I’m back. I met many beautiful people, saw new places. There were cloud bursts, one-hundred-year-old photographs, older churches and academic departments full of reasonably-adjusted people. Which of these was more shocking - I don’t know. I returned to Seattle, stumbled home from the airport at 3:00 AM, got up at 7 the next morning, packed everything I own into an 8′ X 6′ X 7′ crate, corresponded with a hiring committee, spent 12 hours with my Little sister, and then had an aneurysm and died. I had left instructions that I should be dug up later so that I can finish cleaning our 3-room home before tomorrow morning, when we no longer live there.
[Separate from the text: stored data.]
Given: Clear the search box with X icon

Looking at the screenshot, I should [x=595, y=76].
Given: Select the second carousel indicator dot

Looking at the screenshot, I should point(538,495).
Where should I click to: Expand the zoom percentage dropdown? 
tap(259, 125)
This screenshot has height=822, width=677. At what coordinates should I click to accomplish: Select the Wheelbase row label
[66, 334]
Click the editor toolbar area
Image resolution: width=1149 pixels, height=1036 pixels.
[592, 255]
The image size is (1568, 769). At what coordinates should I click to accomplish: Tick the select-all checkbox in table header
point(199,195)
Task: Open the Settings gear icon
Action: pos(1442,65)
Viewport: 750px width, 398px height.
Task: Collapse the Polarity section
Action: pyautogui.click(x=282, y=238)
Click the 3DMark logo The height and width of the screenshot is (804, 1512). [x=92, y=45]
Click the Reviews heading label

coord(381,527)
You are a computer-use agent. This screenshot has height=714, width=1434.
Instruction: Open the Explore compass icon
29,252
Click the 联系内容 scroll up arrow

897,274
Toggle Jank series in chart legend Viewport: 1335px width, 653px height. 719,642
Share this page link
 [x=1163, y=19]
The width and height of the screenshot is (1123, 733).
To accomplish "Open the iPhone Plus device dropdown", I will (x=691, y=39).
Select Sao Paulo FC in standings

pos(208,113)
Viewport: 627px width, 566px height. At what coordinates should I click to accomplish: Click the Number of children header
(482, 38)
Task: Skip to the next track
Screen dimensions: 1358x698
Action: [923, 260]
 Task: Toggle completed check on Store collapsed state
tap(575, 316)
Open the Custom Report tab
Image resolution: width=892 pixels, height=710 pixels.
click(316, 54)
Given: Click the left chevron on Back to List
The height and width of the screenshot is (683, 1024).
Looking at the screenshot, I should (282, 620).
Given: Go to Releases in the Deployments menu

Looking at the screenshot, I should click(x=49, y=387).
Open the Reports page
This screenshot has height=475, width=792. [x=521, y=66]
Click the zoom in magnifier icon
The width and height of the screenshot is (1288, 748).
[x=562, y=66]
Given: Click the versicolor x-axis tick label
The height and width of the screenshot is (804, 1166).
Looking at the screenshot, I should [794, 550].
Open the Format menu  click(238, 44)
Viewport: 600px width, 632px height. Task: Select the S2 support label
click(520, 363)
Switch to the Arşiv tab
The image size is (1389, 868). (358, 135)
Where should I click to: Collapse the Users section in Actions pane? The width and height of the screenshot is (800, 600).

For now, a travel story that is not my own, but is better than any of mine, will have to suffice. During my recent travels, I went to visit my family. My aunt and uncle have a place in Mexico where they like to vacation once a year, or so. My aunt told me this story about their last visit.
There is a mansion on the hill behind the town where they vacation. They had always wondered about it. With the help of a friend who retired to Mexico, they travelled up the hill and bribed the caretaker in order to view the mansion. It is a frightening place, and the local people are superstitious about it. No one goes there, and the people of the town were shocked to hear that they had visited once they returned. The caretaker himself absolutely refused to accompany them into the cellars. The home, which is huge, is now deserted, and only the caretaker lives there, along with many resident mangy dogs. It is constructed primarily of marble, which was imported from Italy and dragged up the hill - probably by the people of the town below. It has been thoroughly looted, and the only things that remain are either painted on the walls, or are too heavy to carry away.
This home was built and inhabited by the Chief of the Mexican Police - by reputation very corrupt - around the 1950s. He was eventually forced from power by Mexico’s elite, after years of extortion and murder. It is rumored that a tunnel runs from the mansion, beneath the mountain, directly to the beach below - so that bodies could be disposed of. The number of people who were murdered by, or on the orders of this man is believed to number over 1000.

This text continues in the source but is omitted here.